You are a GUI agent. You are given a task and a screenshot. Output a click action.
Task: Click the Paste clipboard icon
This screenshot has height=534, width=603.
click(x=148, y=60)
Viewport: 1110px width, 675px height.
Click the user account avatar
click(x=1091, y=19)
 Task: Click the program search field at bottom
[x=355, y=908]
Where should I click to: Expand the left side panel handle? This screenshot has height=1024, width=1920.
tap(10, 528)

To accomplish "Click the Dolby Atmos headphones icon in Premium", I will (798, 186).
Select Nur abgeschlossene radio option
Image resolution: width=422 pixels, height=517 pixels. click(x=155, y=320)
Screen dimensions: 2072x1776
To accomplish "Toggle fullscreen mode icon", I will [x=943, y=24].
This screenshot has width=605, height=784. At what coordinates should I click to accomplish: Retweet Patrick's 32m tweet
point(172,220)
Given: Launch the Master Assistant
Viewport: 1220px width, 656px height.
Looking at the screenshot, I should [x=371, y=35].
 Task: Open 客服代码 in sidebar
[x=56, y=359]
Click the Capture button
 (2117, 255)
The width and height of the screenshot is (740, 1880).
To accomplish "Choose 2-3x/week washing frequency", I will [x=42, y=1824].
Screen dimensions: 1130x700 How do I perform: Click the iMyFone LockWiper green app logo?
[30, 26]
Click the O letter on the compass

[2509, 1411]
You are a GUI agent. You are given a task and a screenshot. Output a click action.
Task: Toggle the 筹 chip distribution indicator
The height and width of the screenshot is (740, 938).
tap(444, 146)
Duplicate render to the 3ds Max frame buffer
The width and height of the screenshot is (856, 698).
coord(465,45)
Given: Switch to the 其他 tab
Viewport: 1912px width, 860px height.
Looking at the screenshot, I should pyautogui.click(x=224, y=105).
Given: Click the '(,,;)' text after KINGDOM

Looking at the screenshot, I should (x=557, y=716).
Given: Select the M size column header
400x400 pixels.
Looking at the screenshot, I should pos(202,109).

[REQUIREMENTS] Copy out each line in the entries above that contains the word "accomplish".

[WRITTEN REPLY]
To accomplish "Click the Dolby Atmos headphones icon in Premium", I will (798, 186).
To accomplish "Toggle fullscreen mode icon", I will [x=943, y=24].
This screenshot has width=605, height=784. At what coordinates should I click to accomplish: Retweet Patrick's 32m tweet
To accomplish "Choose 2-3x/week washing frequency", I will [x=42, y=1824].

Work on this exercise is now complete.